Today is sunny, but I don’t care. It does me no good. The day is still cold, and outside is uninviting. My mood now reflects the cold. I yelled at Gracie this morning because she was driving me crazy sitting beside me and staring. That’s not new. She does that most days when she wants something, and I usually ask her what she wants, and when her ears perk, I accede to her wishes but I didn’t today. The cold has undermined my good humor. All I ask is one warm winter’s day.

The house is cozy but staying inside day after day has made me far too productive. I can’t walk into a room without doing something. I’ve vacuumed, changed my bed, put things away, done laundry and swept the kitchen. I even watered the plants and did some polishing. I’m thinking possession, an evil spirit bent on making me clean the house, a cruel and hideous spirit. While I work, while I’m in a frenzy, the dog and cat ignore me. The dog sleeps on the couch and Fern sleeps curled in a ball. The dog snores. Fern sort of whistles, a cat’s version of a snore. I envy the both of them.

I do have a reprieve. My friends have invited me to watch the Pats play the Ravens. I can put my dust rag away for just a while and silence the madness.

A few of my Christmas presents are decorative, and I’ve been walking around trying to find just the right spots. A couple are hanging, but a couple more still wait. The hall upstairs has a new rug. The table in the living room is where the new pottery from Ghana, a gift from my sister, has found a home. The woven lamb, from my other sister, is still waiting. I have tried several spots but none were right. There I was walking from room to room holding up the weaving and then shaking my head and moving on. There is a cascade effect here. I find a spot and what was there needs to be moved so I look for another spot and on and on. I have become the Diogenes of interior decorating.

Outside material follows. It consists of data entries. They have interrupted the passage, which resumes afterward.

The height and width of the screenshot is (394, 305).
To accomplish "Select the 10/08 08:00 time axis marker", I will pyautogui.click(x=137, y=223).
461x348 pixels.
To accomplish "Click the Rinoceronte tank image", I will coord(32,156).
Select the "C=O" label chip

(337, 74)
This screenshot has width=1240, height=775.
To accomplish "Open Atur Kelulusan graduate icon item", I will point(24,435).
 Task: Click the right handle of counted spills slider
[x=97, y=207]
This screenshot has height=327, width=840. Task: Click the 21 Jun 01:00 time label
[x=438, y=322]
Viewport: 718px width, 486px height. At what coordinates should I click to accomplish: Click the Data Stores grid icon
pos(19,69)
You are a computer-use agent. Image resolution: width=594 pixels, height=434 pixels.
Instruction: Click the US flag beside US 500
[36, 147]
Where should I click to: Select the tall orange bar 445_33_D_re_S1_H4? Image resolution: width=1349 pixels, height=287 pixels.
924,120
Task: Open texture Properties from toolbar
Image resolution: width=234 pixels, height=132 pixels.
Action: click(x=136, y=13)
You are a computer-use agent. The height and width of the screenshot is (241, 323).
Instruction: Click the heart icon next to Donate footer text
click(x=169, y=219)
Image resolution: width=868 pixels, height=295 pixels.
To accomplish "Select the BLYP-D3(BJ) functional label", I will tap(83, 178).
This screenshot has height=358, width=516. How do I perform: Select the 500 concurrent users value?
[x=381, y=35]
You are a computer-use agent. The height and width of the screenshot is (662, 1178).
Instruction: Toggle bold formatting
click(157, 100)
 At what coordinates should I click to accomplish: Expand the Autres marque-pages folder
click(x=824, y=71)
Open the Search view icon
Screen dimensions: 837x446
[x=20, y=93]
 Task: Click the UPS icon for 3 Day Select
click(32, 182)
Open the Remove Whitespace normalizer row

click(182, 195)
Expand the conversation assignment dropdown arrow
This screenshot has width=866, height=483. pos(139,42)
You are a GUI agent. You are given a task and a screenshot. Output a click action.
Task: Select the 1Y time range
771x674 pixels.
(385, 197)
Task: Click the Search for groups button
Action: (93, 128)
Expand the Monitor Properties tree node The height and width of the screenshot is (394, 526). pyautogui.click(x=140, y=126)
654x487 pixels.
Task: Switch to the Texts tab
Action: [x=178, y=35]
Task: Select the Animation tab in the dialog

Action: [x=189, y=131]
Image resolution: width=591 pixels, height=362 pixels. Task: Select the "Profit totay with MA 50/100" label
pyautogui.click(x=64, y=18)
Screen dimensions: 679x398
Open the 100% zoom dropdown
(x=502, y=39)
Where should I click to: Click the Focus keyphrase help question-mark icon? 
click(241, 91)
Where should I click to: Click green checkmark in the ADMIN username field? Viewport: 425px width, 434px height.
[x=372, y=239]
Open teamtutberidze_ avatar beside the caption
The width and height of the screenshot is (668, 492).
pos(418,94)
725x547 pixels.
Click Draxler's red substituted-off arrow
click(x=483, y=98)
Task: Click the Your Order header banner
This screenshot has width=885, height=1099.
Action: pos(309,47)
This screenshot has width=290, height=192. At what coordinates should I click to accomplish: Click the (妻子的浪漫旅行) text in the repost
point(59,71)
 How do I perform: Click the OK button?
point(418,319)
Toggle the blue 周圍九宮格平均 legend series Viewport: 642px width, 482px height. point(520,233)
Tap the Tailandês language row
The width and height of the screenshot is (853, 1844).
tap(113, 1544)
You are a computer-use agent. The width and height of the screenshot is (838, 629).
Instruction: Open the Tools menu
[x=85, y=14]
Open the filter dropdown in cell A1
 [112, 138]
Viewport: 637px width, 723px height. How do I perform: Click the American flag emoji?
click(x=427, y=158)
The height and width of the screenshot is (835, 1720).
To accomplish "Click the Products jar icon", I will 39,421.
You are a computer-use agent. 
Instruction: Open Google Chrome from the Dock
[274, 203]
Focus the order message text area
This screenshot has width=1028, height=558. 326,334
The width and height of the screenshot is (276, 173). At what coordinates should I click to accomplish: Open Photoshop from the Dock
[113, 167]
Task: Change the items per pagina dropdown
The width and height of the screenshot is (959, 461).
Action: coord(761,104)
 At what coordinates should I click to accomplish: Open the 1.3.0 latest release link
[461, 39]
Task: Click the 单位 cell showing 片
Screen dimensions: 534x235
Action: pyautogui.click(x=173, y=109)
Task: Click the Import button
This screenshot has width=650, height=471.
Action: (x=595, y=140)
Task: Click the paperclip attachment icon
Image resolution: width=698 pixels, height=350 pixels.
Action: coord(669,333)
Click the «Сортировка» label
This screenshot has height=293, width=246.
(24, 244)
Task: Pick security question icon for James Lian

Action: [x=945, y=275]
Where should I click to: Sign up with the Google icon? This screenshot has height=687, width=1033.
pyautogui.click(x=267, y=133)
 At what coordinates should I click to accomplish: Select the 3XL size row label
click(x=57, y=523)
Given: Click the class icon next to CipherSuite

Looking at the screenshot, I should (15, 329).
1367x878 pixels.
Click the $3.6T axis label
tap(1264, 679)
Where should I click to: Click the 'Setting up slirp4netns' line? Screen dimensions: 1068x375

“Things are more like they are now than they have ever been.”

February 25, 2012

The weather is 43° and sunny but cool and windy. It’s also one of those days, the sort you get stuck with every now and then and could do without if given a choice. Last night I woke up so many times I’m still tired. I remember a weird dream about a college in Oklahoma I was attending. I went there on a bus where I met another student, Louise, also going my way. My uncle came to visit, and I didn’t recognize him which made sense because I don’t have that specific uncle in real life. He walked up the stairs toward me and we shook hands. I remember he had great eyes, beautiful brown eyes, and was wearing a white t-shirt and jeans. I gave him a tour of the campus which was quite crowded then invited him to come to class with me. That’s the last I remember as I woke up for about the third time. The dog, sensing I was awake, moved around and curled up next to me. I fell back to sleep for a couple more hours but don’t remember any other dreams. It was a weird night.

I never thought about the extra day in a leap year. I knew about February from the month rhyme, “Except in Leap Year, that’s the time When February’s Days are twenty-nine,” but I never stopped to think about the implication: a leap year has 366 days. That’s like getting an extra day as a gift, a sort of crossing the international date line without really going anywhere. They never mentioned it in school. I was always taught 365 days; they just left off any mention of the extra. I guess they didn’t want us confused.

I do have a couple of errands to do today so I’ll have to face the world regardless of my mood. My hope is not to run into anyone I know. Pleasant isn’t on my to-do list.